DATASET ->
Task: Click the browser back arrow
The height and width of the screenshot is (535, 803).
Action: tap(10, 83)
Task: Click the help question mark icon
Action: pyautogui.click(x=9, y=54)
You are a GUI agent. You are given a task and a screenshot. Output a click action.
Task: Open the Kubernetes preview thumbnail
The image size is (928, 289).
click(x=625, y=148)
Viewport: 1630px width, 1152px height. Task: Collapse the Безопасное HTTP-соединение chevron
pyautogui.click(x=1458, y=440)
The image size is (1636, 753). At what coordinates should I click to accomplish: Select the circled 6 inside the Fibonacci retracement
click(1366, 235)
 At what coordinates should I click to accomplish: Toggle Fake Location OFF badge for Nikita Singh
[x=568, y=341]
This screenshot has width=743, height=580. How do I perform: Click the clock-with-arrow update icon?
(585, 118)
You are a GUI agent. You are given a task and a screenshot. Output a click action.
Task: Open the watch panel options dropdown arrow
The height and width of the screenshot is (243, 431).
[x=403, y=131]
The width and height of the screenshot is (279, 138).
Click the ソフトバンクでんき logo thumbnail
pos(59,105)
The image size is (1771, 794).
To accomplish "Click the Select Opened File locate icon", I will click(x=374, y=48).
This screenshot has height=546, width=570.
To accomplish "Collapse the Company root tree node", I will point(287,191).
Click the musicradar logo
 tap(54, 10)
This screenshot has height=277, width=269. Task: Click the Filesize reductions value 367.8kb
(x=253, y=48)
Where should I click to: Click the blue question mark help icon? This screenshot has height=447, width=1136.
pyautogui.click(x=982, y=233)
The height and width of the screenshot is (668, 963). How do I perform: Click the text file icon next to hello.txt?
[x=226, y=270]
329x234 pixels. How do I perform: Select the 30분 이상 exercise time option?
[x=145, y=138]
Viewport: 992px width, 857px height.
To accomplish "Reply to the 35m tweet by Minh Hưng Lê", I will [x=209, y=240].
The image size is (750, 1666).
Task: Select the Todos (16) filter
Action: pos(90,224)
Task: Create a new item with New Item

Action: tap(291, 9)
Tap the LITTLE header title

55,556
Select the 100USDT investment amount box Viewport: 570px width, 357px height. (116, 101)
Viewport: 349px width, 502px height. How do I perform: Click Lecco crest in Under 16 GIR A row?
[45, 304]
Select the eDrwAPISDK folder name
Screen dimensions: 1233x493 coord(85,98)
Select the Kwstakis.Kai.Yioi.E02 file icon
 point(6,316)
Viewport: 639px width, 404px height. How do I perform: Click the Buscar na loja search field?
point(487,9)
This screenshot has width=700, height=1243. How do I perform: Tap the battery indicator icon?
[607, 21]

PROBLEM STATEMENT -> Give back every record exactly.

ANSWER SPACE ->
Task: Click the browser back arrow
The height and width of the screenshot is (535, 803).
Action: tap(10, 83)
Task: Click the help question mark icon
Action: pyautogui.click(x=9, y=54)
You are a GUI agent. You are given a task and a screenshot. Output a click action.
Task: Open the Kubernetes preview thumbnail
The image size is (928, 289).
click(x=625, y=148)
Viewport: 1630px width, 1152px height. Task: Collapse the Безопасное HTTP-соединение chevron
pyautogui.click(x=1458, y=440)
The image size is (1636, 753). At what coordinates should I click to accomplish: Select the circled 6 inside the Fibonacci retracement
click(1366, 235)
 At what coordinates should I click to accomplish: Toggle Fake Location OFF badge for Nikita Singh
[x=568, y=341]
This screenshot has width=743, height=580. How do I perform: Click the clock-with-arrow update icon?
(585, 118)
You are a GUI agent. You are given a task and a screenshot. Output a click action.
Task: Open the watch panel options dropdown arrow
The height and width of the screenshot is (243, 431).
[x=403, y=131]
The width and height of the screenshot is (279, 138).
Click the ソフトバンクでんき logo thumbnail
pos(59,105)
The image size is (1771, 794).
To accomplish "Click the Select Opened File locate icon", I will click(x=374, y=48).
This screenshot has height=546, width=570.
To accomplish "Collapse the Company root tree node", I will point(287,191).
Click the musicradar logo
 tap(54, 10)
This screenshot has height=277, width=269. Task: Click the Filesize reductions value 367.8kb
(x=253, y=48)
Where should I click to: Click the blue question mark help icon? This screenshot has height=447, width=1136.
pyautogui.click(x=982, y=233)
The height and width of the screenshot is (668, 963). How do I perform: Click the text file icon next to hello.txt?
[x=226, y=270]
329x234 pixels. How do I perform: Select the 30분 이상 exercise time option?
[x=145, y=138]
Viewport: 992px width, 857px height.
To accomplish "Reply to the 35m tweet by Minh Hưng Lê", I will [x=209, y=240].
The image size is (750, 1666).
Task: Select the Todos (16) filter
Action: pos(90,224)
Task: Create a new item with New Item

Action: tap(291, 9)
Tap the LITTLE header title

55,556
Select the 100USDT investment amount box Viewport: 570px width, 357px height. (116, 101)
Viewport: 349px width, 502px height. How do I perform: Click Lecco crest in Under 16 GIR A row?
[45, 304]
Select the eDrwAPISDK folder name
Screen dimensions: 1233x493 coord(85,98)
Select the Kwstakis.Kai.Yioi.E02 file icon
 point(6,316)
Viewport: 639px width, 404px height. How do I perform: Click the Buscar na loja search field?
point(487,9)
This screenshot has width=700, height=1243. How do I perform: Tap the battery indicator icon?
[607, 21]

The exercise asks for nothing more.